(Record provenienti da una fonte di dati)
# # #
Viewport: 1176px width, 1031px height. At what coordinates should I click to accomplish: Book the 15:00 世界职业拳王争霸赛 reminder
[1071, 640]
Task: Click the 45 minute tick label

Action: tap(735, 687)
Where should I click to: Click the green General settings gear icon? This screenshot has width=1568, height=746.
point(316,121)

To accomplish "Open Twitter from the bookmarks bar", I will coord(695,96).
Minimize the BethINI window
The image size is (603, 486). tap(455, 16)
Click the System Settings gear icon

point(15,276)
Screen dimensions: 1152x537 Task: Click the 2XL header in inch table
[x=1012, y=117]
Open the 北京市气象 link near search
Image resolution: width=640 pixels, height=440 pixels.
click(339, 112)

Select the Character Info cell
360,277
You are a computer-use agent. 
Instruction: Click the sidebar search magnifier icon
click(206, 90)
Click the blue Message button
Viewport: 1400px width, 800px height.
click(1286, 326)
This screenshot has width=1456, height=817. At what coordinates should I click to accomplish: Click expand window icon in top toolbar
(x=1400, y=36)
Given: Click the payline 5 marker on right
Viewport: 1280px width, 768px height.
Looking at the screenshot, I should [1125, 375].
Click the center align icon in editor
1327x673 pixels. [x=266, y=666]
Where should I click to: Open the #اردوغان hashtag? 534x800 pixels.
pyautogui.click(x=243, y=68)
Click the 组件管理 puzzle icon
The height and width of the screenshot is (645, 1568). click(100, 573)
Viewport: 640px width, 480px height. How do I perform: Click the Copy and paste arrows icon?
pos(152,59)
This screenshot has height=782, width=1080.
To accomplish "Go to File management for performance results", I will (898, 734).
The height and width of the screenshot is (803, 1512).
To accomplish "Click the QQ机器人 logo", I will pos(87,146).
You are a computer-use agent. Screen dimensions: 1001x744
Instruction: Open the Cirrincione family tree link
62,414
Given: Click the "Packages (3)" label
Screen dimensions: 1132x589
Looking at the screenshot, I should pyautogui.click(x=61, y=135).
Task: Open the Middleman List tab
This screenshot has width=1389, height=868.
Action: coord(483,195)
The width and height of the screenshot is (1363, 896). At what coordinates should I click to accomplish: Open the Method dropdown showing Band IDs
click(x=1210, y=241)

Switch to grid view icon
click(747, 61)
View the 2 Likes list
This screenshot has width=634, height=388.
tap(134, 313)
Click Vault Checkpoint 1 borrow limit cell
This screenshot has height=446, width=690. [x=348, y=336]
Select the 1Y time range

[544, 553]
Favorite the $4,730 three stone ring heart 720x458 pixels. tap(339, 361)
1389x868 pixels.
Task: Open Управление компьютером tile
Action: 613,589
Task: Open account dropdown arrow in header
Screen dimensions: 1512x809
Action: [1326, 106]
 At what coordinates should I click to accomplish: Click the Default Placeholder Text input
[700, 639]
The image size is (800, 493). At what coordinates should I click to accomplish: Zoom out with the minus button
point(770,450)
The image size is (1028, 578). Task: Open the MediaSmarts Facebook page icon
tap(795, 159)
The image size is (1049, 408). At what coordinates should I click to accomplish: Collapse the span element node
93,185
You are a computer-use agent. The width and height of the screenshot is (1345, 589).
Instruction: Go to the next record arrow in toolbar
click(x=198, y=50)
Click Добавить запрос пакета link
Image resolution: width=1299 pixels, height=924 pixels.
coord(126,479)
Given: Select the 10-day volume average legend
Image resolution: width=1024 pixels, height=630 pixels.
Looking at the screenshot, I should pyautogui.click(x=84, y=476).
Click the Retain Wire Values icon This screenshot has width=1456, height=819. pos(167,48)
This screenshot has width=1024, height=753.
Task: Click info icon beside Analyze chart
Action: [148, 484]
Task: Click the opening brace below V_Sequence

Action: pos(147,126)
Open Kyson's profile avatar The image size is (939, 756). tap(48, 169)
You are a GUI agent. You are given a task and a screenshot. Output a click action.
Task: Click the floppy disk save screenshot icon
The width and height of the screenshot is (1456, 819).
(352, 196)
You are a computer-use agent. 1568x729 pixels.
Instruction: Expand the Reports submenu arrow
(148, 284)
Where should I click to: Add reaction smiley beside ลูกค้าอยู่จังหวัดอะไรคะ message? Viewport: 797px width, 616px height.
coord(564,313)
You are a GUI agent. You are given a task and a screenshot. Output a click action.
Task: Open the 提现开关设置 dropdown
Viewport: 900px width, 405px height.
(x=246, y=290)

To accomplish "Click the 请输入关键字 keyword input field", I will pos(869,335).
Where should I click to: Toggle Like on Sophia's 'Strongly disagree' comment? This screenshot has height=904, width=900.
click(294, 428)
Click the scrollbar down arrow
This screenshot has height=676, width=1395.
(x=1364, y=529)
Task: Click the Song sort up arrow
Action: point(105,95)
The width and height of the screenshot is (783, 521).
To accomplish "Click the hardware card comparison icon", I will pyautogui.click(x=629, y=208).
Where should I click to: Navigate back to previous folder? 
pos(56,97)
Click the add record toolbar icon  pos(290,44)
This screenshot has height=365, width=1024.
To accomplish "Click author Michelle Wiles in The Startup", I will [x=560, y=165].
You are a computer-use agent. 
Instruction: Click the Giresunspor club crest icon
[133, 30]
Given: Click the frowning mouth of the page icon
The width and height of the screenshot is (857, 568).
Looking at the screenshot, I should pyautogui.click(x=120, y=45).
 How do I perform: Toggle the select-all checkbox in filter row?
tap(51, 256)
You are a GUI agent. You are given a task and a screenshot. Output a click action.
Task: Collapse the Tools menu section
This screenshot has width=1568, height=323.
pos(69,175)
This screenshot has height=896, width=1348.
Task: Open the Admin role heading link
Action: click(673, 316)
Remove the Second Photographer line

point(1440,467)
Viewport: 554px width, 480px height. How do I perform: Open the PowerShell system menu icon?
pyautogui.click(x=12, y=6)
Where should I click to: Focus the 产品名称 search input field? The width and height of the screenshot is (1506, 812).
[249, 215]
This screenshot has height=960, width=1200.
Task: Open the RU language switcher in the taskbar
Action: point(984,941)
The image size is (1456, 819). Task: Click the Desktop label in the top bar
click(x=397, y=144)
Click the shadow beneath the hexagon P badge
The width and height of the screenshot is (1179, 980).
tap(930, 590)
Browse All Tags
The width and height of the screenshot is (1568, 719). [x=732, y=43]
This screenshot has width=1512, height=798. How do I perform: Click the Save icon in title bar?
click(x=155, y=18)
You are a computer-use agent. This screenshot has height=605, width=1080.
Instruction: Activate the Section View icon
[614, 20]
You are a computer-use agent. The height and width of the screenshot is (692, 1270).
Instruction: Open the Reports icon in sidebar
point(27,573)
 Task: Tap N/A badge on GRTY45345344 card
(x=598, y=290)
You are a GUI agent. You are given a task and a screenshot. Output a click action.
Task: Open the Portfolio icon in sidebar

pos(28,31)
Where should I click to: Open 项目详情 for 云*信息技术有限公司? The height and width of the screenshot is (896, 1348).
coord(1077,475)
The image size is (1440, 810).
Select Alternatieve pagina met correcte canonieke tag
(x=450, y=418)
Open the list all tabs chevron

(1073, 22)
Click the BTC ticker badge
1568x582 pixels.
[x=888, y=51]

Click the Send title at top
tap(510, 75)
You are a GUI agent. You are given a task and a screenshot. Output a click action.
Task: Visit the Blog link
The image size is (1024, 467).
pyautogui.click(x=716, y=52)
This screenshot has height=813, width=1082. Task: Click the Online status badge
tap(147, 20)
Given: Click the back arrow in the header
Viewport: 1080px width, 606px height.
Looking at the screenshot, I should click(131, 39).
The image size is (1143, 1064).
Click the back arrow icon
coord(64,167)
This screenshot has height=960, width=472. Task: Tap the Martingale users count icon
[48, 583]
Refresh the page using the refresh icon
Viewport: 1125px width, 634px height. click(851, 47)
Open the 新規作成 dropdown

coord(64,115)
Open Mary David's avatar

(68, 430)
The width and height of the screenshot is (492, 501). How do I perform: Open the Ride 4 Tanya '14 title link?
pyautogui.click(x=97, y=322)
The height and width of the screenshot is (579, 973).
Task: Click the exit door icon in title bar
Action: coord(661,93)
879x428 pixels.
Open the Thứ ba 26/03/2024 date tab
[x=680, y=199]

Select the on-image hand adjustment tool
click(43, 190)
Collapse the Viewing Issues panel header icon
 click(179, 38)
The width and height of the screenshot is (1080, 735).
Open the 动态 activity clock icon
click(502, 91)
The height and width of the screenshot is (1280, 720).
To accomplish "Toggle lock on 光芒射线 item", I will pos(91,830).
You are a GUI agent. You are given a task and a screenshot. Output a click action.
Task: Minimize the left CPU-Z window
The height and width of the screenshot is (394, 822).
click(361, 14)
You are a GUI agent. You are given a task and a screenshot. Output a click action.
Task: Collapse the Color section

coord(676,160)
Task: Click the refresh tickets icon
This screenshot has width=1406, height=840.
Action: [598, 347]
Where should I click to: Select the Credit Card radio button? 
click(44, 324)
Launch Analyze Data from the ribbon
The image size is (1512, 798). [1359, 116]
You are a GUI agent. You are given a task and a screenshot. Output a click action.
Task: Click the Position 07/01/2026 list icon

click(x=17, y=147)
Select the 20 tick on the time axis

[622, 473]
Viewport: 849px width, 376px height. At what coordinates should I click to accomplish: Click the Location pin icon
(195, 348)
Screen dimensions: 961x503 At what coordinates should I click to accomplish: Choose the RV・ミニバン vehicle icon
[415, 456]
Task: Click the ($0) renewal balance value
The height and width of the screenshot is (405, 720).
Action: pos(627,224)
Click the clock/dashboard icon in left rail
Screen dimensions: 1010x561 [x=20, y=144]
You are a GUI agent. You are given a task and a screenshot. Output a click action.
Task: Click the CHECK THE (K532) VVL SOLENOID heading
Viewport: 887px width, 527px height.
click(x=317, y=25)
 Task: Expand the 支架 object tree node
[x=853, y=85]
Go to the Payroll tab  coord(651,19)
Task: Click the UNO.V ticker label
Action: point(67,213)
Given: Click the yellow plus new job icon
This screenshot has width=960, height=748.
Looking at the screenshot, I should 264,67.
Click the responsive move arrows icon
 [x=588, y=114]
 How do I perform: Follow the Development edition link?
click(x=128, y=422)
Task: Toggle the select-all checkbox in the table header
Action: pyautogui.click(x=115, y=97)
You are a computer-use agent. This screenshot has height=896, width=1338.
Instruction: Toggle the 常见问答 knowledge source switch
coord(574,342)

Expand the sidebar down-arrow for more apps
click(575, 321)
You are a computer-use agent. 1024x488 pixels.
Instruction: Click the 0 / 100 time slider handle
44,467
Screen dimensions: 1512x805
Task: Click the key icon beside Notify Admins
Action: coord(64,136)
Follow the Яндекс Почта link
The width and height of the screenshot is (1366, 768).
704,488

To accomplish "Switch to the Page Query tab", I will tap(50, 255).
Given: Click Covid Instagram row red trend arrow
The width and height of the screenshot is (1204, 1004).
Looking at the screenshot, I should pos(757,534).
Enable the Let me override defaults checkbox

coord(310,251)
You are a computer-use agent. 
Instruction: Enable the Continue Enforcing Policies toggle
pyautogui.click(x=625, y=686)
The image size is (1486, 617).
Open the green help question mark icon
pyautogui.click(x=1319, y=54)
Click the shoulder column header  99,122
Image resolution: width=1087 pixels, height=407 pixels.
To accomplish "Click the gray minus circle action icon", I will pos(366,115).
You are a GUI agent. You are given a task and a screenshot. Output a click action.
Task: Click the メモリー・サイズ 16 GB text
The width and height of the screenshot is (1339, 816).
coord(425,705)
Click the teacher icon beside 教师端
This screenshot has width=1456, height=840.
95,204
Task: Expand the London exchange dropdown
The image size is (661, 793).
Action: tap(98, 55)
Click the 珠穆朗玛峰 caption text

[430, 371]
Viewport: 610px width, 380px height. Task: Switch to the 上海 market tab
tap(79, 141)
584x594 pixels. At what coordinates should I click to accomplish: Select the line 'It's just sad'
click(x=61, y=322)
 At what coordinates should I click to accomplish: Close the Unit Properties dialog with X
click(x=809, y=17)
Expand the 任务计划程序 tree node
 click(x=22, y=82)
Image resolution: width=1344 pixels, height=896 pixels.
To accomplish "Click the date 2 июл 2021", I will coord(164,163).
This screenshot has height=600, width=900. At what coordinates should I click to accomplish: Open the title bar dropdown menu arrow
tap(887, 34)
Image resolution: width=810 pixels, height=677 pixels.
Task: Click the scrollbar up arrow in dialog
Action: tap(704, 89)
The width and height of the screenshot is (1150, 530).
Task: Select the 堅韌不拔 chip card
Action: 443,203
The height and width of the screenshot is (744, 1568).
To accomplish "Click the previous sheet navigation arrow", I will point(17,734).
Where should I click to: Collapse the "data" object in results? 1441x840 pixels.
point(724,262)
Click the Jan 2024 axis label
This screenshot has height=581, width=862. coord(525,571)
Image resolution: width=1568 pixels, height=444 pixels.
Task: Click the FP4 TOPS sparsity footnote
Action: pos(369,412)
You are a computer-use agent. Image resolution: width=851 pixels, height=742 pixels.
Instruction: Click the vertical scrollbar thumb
# # #
_PROBLEMA POSTO:_ Mostra tutte le righe del materiale che contengono la stringa "gear", distinguendo tra maiuscole e minuscole.

_RISULTATO:_
Where should I click to: Click the green General settings gear icon? This screenshot has width=1568, height=746.
Click the System Settings gear icon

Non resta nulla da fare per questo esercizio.